── Supplied records ──
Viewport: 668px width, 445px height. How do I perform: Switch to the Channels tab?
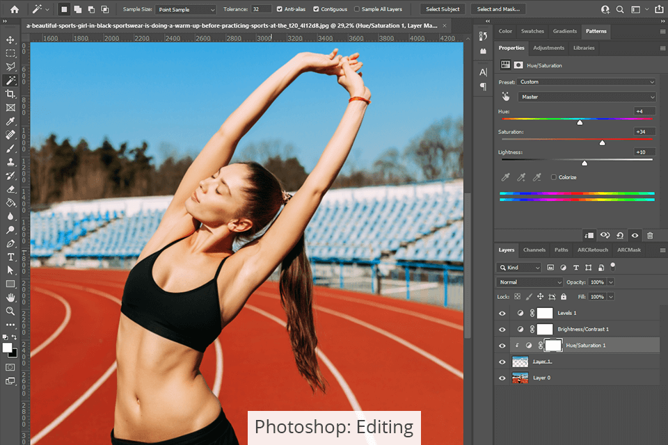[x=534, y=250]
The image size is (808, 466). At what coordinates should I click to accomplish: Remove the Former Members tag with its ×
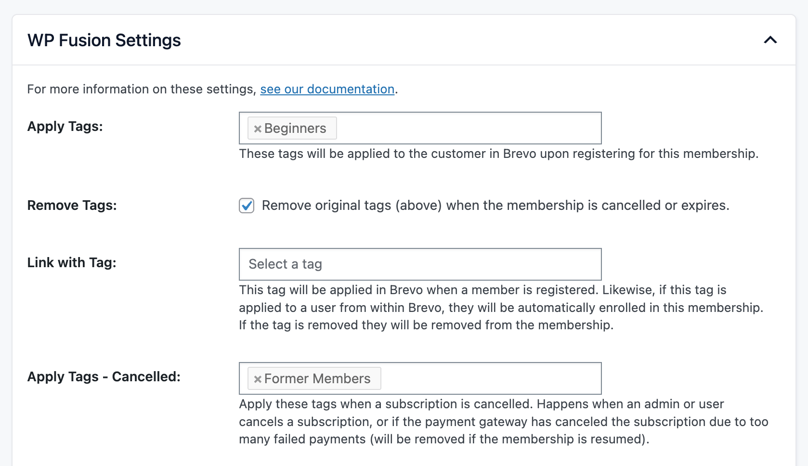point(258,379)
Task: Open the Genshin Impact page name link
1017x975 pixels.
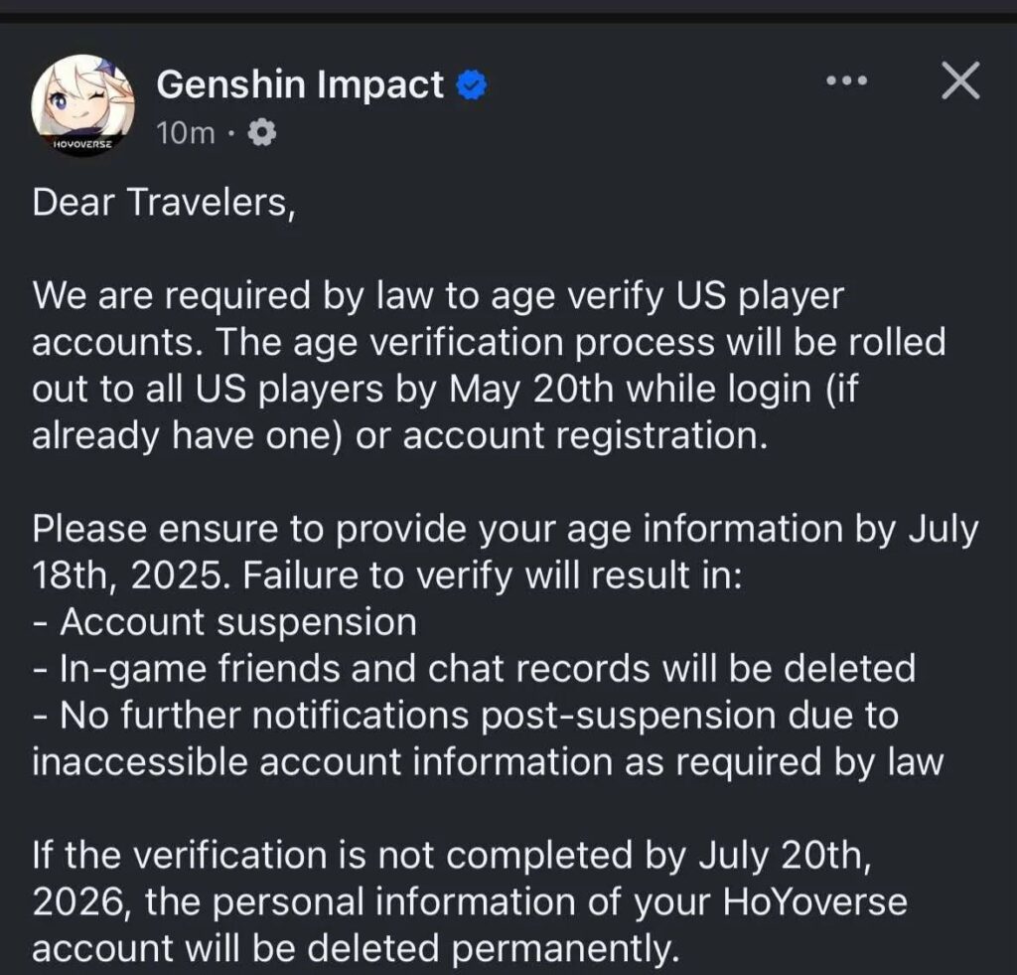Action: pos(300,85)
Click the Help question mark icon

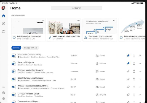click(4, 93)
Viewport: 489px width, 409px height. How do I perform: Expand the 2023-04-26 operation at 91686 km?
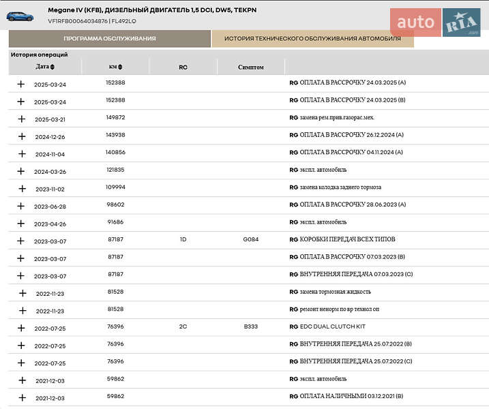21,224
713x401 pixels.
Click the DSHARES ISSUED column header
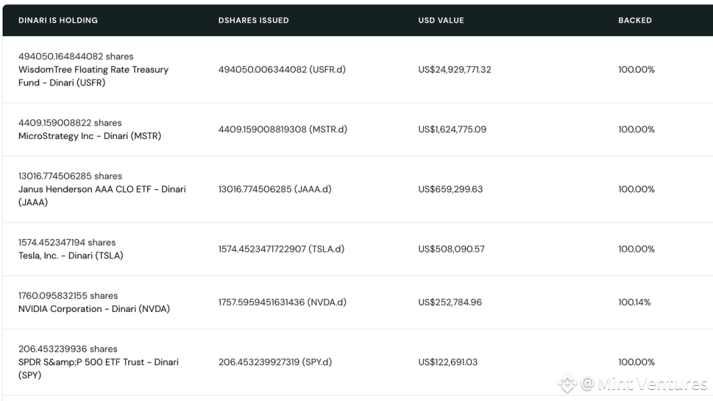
───
→ Task details
Give the lines again exactly, beginning with the first line of the records above and ending with the line that contains "Task: Open the Genshin Impact page name link", and include no pictures.

→ Response below
Viewport: 668px width, 445px height. How do I perform: Switch to the Channels tab?
[x=534, y=250]
The image size is (808, 466). At what coordinates should I click to accomplish: Remove the Former Members tag with its ×
point(258,379)
Task: Open the Genshin Impact page name link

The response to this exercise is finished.